Richmond Residents Pick Favored Voting District Maps

By Edward Booth

Richmond held its final community workshop Jan. 6 as it transitions from at-large to district elections, roughly one week before the city council is set this week to select a final map that will determine the region’s new councilmember districts.

Richmond, like several other cities in California, is in the process of switching its voting system for city councilmembers from at-large to by-district. At-large elections are determined by city-wide popular vote, while district elections split the voting region into separate areas where voters select a representative from their area. The mayor will still be elected at-large.

Richmond will be split into six voting districts, one for each city councilmember. Three of these districts will be open for the 2020 election, although which ones have yet to be officially determined.

The impetus for the switch came after Walnut Creek attorney Scott Rafferty wrote a letter in September, alleging that Richmond’s at-large election system is racially biased. He claimed the system dilutes the votes of Latinos and therefore is in violation of the California Voting Rights Act of 2001 (CVRA), which reduced the burden of proof needed for minority groups to assert at-large elections weaken their voting power.

The switch has come rapidly to Richmond. Much of the mapping process has occurred by necessity in the past 90 days because the city wishes to meet a safe harbor provision that will cap fees recoverable by Rafferty to $30,000, a number which falls well below the typical cost of fighting a CVRA lawsuit.

Over 120 cities in California have switched to district elections since the CVRA was passed. When cities have resisted CVRA lawsuits, legal fees have often run into the hundreds of thousands or even millions of dollars. In 2019, the West Contra Costa Unified School District settled a CVRA lawsuit with Rafferty, paying him $310,000 in attorney’s fees. So far, no challenge to a CVRA lawsuit has prevailed.

The entire process will effectively end on Jan. 21, when the council adopts an ordinance establishing district elections. The council is set to select a final map of the districts on Jan. 14.

Douglas Johnson, president of the National Demographics Corporation — who was contracted by the city to help with the mapping process — gave a presentation at the workshop at Veteran’s Hall that explained district elections and how the process has gone so far for Richmond. He then took questions from an audience of roughly 45 people.

After the initial period of questions, attendees were given time to look at, discuss and provide feedback on the five maps that will go before the council Tuesday.

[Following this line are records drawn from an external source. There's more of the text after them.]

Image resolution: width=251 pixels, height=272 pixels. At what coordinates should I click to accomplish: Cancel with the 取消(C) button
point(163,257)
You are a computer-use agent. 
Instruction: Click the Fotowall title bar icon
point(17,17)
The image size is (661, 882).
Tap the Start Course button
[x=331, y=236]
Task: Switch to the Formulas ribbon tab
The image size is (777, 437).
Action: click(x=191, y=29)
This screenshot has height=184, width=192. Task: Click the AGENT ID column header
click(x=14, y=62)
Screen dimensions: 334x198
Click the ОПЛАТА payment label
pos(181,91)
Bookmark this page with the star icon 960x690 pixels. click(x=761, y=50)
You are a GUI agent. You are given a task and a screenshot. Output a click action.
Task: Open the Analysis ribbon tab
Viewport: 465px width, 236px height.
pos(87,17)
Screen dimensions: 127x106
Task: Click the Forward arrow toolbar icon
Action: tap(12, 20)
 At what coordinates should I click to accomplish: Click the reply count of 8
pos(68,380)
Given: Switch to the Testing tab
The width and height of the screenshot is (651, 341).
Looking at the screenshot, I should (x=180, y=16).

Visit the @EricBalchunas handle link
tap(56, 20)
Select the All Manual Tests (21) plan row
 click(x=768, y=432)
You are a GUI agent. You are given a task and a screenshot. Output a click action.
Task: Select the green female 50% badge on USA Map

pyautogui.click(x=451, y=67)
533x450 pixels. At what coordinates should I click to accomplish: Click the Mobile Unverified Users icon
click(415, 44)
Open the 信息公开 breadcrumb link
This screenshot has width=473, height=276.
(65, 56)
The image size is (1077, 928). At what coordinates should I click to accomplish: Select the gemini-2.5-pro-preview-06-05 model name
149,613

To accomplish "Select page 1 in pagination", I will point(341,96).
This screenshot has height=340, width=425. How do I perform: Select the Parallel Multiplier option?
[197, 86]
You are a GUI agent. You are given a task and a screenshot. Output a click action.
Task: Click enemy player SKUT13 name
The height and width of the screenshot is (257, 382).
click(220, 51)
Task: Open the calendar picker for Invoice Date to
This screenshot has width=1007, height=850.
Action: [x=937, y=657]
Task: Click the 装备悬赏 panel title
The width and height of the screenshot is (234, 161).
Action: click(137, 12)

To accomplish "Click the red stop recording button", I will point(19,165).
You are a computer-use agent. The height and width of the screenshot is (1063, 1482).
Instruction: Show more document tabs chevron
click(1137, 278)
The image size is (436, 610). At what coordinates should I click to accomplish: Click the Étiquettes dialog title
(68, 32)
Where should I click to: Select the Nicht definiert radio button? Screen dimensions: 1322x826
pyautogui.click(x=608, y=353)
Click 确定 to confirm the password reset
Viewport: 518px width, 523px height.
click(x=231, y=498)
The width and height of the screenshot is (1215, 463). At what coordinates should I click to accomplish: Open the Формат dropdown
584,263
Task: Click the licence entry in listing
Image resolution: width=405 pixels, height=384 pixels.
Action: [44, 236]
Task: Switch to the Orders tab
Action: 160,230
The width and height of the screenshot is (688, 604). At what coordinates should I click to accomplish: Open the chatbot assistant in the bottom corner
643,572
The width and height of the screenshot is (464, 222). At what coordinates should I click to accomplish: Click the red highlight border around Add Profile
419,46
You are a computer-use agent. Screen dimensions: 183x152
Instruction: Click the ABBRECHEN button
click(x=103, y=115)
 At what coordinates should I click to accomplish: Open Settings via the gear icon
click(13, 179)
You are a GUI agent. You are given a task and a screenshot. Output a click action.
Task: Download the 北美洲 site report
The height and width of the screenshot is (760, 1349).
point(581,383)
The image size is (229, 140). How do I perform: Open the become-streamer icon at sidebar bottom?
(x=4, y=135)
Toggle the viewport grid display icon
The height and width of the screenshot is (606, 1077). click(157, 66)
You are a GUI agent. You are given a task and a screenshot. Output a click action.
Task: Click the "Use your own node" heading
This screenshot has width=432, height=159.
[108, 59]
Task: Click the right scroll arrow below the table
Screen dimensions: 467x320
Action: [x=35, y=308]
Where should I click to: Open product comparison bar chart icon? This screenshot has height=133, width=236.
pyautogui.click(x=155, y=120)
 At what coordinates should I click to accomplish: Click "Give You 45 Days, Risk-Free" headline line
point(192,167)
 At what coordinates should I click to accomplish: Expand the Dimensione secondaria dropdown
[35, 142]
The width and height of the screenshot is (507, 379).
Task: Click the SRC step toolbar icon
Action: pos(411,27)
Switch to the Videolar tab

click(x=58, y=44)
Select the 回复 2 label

They were asked to place red dot stickers on the maps they liked most. Community support was relatively split between all available maps, each getting no fewer than seven dots but no more than 14.

Johnson said one purpose of this exercise was to eliminate maps with practically no support, which he said hadn’t happened at the workshop.

Antwon Cloird gave particular support for maps 103B and 113B, which kept the Iron Triangle as one contiguous district. He said having representation on the council would bring much needed attention to the area.

“That part of our community has been neglected,” Cloird said. “Everything has been built around us in that area.”

Cloird also spoke about how Richmond’s population has changed in the past 10 years, and how the maps — which by law must be based on the most recent census — would misrepresent what the population actually looks like. This means that the maps will need to be redrawn after the 2020 census.

Johnson said, in one way, that was a good thing because often most people in the community don’t pay much attention to public issues until they’ve been decided. People upset with the chosen map would have the opportunity to turn around and give input on the next one, he said.

Mark Wassberg said he didn’t support any of the maps because they were all about race, and their intended purpose was to add more minority representation to the city council, which he disagreed with.

Rafferty, who attended the meeting, rejected Wassberg’s claims.

“It’s really not just about race,” Rafferty said. “Any map is likely to have greater accountability to neighborhoods than at-large. Whatever we come up with, I think we can take some satisfaction in that.”